As Phoebe, Joshua, Freddie, Fred, Emmie and Gabriel leave the choir today, they will take with them their own memories, of particular things they’ve enjoyed during their time here, or favourite pieces they’ve sung; these are experiences that will always stay with them.  But these experiences are not just personal.  They are shared, not only with friends, but with all the various people who have come here and benefitted, all who have taken part in this corporate offering of ourselves and our worship to God.

Of course, music doesn’t have to be religious to move us, or draw us out of ourselves and our own petty preoccupations.  Yet the setting of Church and Cathedral worship has inspired many of the world’s greatest composers, as we’ve heard so powerfully over the last few days.  Sacred music, of the type that’s regularly performed here, in practices and styles honed over centuries, seems to lead us effortlessly into prayer.  Music like this fills us with feelings of awe, and a sense of the eternal.

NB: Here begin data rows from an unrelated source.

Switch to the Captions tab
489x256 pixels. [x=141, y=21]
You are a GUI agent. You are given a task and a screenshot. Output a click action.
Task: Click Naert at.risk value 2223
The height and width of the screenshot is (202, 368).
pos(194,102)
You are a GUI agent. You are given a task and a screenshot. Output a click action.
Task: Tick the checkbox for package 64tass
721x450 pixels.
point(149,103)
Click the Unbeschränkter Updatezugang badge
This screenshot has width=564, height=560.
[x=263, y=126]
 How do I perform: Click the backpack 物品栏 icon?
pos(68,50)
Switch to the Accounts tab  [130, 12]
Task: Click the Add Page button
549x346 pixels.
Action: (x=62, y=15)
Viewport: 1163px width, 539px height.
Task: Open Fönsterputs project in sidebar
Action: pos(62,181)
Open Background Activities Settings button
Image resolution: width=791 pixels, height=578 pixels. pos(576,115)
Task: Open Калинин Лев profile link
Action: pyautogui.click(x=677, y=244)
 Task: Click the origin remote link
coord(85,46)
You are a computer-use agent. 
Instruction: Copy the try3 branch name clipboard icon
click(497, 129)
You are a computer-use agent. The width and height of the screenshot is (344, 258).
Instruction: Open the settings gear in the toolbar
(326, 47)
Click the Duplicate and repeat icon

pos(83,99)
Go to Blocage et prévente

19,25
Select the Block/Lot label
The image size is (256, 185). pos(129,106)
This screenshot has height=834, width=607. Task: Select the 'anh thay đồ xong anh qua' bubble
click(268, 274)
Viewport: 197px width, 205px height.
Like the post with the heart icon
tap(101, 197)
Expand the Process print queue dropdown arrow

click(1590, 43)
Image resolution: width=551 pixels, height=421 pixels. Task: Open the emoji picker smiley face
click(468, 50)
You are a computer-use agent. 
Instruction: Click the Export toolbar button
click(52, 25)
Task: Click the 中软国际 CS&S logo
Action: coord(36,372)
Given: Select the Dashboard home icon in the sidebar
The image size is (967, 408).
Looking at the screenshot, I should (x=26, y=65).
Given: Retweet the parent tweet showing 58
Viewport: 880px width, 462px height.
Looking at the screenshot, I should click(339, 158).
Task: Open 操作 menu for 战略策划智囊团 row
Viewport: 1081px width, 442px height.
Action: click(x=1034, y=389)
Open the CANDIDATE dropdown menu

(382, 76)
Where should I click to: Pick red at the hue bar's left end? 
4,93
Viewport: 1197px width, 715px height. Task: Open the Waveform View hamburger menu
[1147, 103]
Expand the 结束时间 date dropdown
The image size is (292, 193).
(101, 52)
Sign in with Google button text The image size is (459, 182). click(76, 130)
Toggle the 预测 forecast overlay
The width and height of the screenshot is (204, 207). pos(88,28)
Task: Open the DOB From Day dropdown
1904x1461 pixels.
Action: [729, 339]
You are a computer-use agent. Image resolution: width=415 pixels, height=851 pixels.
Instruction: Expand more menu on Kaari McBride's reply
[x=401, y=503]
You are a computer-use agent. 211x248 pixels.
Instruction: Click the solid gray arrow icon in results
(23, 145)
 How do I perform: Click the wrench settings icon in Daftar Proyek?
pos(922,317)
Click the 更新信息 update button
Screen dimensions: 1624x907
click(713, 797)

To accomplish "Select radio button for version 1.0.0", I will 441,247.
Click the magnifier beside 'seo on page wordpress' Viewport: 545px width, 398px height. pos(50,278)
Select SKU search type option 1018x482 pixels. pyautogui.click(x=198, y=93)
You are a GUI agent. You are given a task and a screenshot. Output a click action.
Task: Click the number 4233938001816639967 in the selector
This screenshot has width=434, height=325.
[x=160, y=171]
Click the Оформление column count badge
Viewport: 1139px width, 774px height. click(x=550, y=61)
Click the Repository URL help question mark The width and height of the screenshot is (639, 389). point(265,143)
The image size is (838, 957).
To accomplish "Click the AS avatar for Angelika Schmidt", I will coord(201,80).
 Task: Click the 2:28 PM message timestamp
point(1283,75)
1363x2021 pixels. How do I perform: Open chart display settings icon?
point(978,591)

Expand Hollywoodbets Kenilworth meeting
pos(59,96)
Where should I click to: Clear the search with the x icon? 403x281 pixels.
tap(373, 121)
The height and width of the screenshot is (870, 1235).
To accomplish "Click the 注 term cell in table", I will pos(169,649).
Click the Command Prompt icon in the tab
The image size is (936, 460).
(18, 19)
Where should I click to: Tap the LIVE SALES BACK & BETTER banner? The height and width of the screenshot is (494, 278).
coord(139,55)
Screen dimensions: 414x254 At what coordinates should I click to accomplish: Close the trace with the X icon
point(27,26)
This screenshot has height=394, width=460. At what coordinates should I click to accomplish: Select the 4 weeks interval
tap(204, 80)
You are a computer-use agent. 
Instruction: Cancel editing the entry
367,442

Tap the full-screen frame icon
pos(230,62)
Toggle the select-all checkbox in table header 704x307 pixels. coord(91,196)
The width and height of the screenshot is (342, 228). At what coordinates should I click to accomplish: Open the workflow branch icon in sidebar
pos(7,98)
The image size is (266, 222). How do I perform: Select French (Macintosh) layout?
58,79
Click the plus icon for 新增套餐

In the night before last’s serenely beautiful concert of the sacred music of Palestrina and Gibbons with the viol consort, the programme notes alluded to the fact that it’s obvious to us to name this connection between music and the divine.  “Palestrina’s “somewhat less-quantifiable attributes”, it says, include “otherworldliness, serenity, and an expansiveness which, though it has been said often, affords the listener a veritable glimpse of heaven”.

Yet music is very much about the earthly too.  The creation of music is physical, involving practicalities like the organising of rehearsals and the production of copies.  It involves rigorous, physical work, necessitating taking good care of our bodies and vocal apparatus, involving good technique and, as all of you here today know, many hours spent in practice, and fitting that in with all the other complex demands of life.  The creation of heavenly music, as our Senior Lay Vicar, Steve Abbott, alluded to in his fascinating- and hilarious- talk on Friday morning, whilst a huge privilege, comes at a human cost.  In helping others to worship, it’s not always possible to worship yourself in the same way- because your role is to ensure that that music is being performed to a high standard, in order to facilitate that worship for others.  Today we thank all of our musicians, for the heavenly music that’s so fundamental to our worship, and for all the hard work that goes on behind the scenes to make that happen.

Our second reading, from the book of Revelation, is one of a series of mystical visions of heaven, in which music and singing play an integral part.  There are more references to singing in Revelation than in any other book of the bible.  It’s punctuated with numerous hymns and songs celebrating God’s glory and the victory of the Lamb, that have inspired many more hymns in turn down the ages.

Yet this vision isn’t disconnected from everyday life.  The Sanctus, in today’s passage, which we sing in every Eucharist, inspired the Trinitarian hymn “Holy, holy, holy”- a vision of the ineffable, ethereal beauty of God in heaven- but this same passage also inspired the African American spiritual, “Deep River”.  Drawing on the imagery that follows the Sanctus of the twenty four elders falling before the throne of God, the author of the Spiritual looks forward to joining in their worship: “Deep River, my home is over Jordan…/Walk into heaven and take my seat,/And cast my crown at Jesus’ feet”.  As with many spirituals, this song expresses a longing, not just for an end to the suffering of slavery at the end of time, but in our lives now.  By singing the song, justice and peace are brought closer, the idea of them made more real in our own time.

One of the choristers reflected recently that it’s the sense of doing something together, and of other people relying on you, that they will take away from their experience of singing services like Evensong here day by day- of being part of that collective experience and shared offering of worship.

Each of those leaving today have made their mark on this place.  They have enabled our worship, moving people and affecting them emotionally in so many ways we may never even know.  As we go out from here today, may we take seriously our responsibility to bring heaven to birth in our midst, whatever our gifts and calling, and to sing the new song of God’s love, and of life transformed by heavenly music.